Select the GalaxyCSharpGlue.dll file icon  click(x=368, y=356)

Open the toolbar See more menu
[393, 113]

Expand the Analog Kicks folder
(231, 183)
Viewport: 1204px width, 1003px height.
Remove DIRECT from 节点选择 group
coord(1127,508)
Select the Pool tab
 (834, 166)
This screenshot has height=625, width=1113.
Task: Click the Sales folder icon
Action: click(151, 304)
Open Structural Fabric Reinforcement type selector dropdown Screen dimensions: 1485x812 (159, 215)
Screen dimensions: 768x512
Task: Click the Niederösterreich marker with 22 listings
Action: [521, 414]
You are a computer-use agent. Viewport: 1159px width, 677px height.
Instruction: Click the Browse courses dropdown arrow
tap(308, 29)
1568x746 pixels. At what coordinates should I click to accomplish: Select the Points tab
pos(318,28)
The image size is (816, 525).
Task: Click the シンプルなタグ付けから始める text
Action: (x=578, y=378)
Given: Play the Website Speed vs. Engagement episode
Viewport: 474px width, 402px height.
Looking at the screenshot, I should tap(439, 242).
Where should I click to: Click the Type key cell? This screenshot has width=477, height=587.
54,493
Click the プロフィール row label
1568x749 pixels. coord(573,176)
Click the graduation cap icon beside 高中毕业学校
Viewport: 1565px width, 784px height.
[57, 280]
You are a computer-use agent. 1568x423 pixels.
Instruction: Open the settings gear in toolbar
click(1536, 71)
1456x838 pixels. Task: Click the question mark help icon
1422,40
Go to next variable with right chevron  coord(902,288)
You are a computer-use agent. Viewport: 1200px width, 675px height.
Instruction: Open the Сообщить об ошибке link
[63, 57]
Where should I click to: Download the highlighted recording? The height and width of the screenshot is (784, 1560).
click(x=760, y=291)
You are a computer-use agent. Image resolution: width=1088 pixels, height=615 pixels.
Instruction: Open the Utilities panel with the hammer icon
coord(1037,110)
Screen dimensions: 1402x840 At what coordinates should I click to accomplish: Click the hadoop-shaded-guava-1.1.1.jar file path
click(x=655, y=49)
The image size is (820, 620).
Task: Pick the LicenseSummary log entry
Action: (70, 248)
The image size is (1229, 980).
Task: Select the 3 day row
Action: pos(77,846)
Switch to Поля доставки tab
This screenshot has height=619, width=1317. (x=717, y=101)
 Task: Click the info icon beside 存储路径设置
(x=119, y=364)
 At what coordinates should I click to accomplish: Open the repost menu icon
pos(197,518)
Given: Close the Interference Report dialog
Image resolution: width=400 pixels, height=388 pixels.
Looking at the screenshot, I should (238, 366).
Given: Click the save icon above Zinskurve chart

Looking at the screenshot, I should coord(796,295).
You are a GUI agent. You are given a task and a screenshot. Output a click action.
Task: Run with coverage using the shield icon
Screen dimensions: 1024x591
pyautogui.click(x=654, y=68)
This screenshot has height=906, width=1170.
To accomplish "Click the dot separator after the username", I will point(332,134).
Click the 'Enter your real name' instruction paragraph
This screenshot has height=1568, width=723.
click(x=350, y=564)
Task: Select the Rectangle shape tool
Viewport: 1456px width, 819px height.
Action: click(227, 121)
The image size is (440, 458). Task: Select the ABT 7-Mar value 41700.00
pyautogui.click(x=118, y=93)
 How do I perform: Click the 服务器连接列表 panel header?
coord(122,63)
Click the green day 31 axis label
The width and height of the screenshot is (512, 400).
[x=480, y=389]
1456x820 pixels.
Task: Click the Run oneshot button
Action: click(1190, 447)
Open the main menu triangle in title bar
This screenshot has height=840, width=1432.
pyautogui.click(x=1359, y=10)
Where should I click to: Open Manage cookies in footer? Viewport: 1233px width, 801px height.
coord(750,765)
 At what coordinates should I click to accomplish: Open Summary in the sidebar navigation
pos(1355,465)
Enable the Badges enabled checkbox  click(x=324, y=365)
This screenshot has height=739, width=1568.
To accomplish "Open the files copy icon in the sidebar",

========================================================================

Reproduce the listing above without changes, starting with its first line and going on through the line that contains "coord(1037,110)", with that line included.

## Result of the exercise
Select the GalaxyCSharpGlue.dll file icon  click(x=368, y=356)

Open the toolbar See more menu
[393, 113]

Expand the Analog Kicks folder
(231, 183)
Viewport: 1204px width, 1003px height.
Remove DIRECT from 节点选择 group
coord(1127,508)
Select the Pool tab
 (834, 166)
This screenshot has height=625, width=1113.
Task: Click the Sales folder icon
Action: click(151, 304)
Open Structural Fabric Reinforcement type selector dropdown Screen dimensions: 1485x812 (159, 215)
Screen dimensions: 768x512
Task: Click the Niederösterreich marker with 22 listings
Action: [521, 414]
You are a computer-use agent. Viewport: 1159px width, 677px height.
Instruction: Click the Browse courses dropdown arrow
tap(308, 29)
1568x746 pixels. At what coordinates should I click to accomplish: Select the Points tab
pos(318,28)
The image size is (816, 525).
Task: Click the シンプルなタグ付けから始める text
Action: (x=578, y=378)
Given: Play the Website Speed vs. Engagement episode
Viewport: 474px width, 402px height.
Looking at the screenshot, I should tap(439, 242).
Where should I click to: Click the Type key cell? This screenshot has width=477, height=587.
54,493
Click the プロフィール row label
1568x749 pixels. coord(573,176)
Click the graduation cap icon beside 高中毕业学校
Viewport: 1565px width, 784px height.
[57, 280]
You are a computer-use agent. 1568x423 pixels.
Instruction: Open the settings gear in toolbar
click(1536, 71)
1456x838 pixels. Task: Click the question mark help icon
1422,40
Go to next variable with right chevron  coord(902,288)
You are a computer-use agent. Viewport: 1200px width, 675px height.
Instruction: Open the Сообщить об ошибке link
[63, 57]
Where should I click to: Download the highlighted recording? The height and width of the screenshot is (784, 1560).
click(x=760, y=291)
You are a computer-use agent. Image resolution: width=1088 pixels, height=615 pixels.
Instruction: Open the Utilities panel with the hammer icon
coord(1037,110)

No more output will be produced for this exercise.